Page 1 of 1

2, actually 3, questions

Posted: Fri Apr 09, 2010 9:34 pm
by djohnston
I am not complaining and I mean no disrespect. I simply would like an answer to a couple of questions.

First, the points I earn or accrue per day seem to fluctuate wildly. The spread currently varies between a peak of 1700+ and a low of 500+ per day. I am donating 5 CPUs. Each is running a 32-bit Linux client. The load on the client systems is usually no more than web browsing sessions, viewing flash video, etc. or editing in OoWriter. The remainder of the CPUs idle time ALWAYS goes to folding@home. I consider the project to be THAT WORTHWHILE.

Yes, yes, I know I can "earn more" by running a 64-bit client, when and if the work units are available. I'm not there yet. Not until next week. I would simply like to know how, if each CPU is running 24/7, the point spread can vary so much?

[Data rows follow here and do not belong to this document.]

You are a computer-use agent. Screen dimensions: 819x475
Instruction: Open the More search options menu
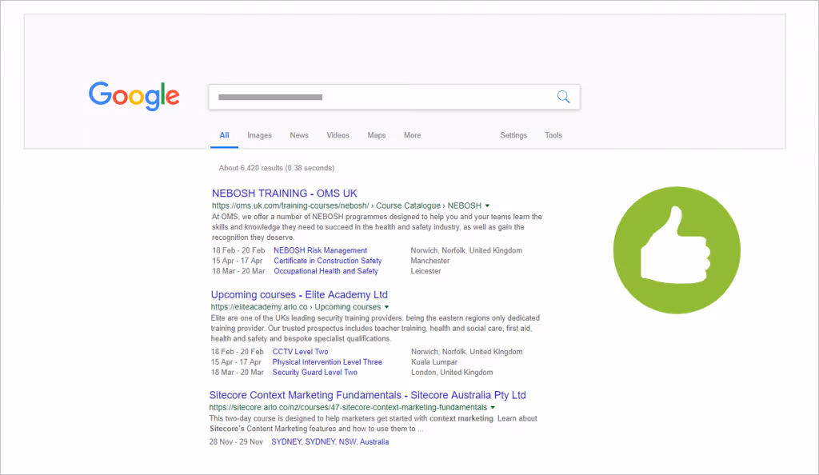(412, 135)
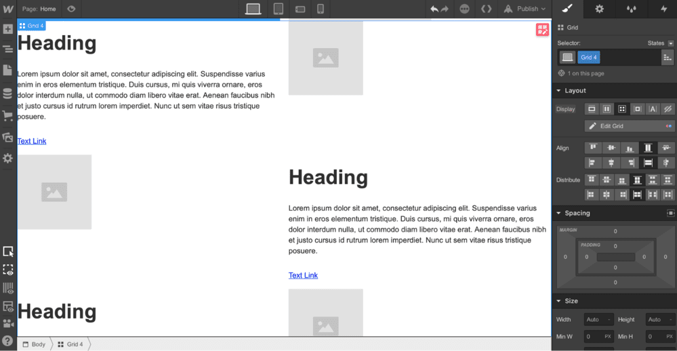The image size is (677, 351).
Task: Open the Assets panel
Action: [x=7, y=137]
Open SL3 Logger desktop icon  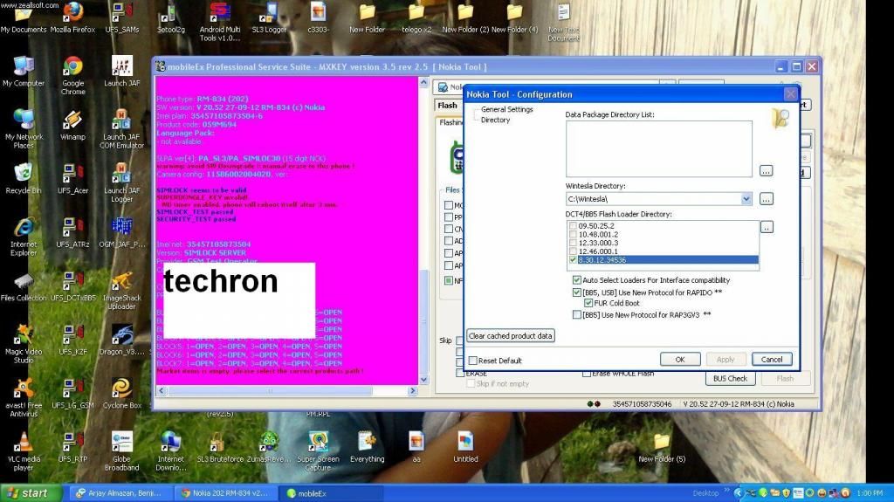(270, 14)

Second, there are recurring server problems at the Stanford labs and/or wherever else the project is hosted. During the last outage, through no fault of my own, none of my folding clients could connect for a period of time. That period of time, for one of the five clients, exceeded four days. Four days of waiting to send results and get more work.

The staff is probably overworked when server outages occur. Most likely, some of the fileservers are running at peak capacity during certain periods. And most likely, the project could do a lot better with more rackspace. I understand all those constraints. So, this is a 2-part question.

(A) Is there anyfailover designed into the existing network?

(B) Would it be possible to contain a switch within a future fah executable to allow the client to seek an alternate IP address if the target isn't responding? Does the client have to connect to a certain IP address, or could it be a range of addresses?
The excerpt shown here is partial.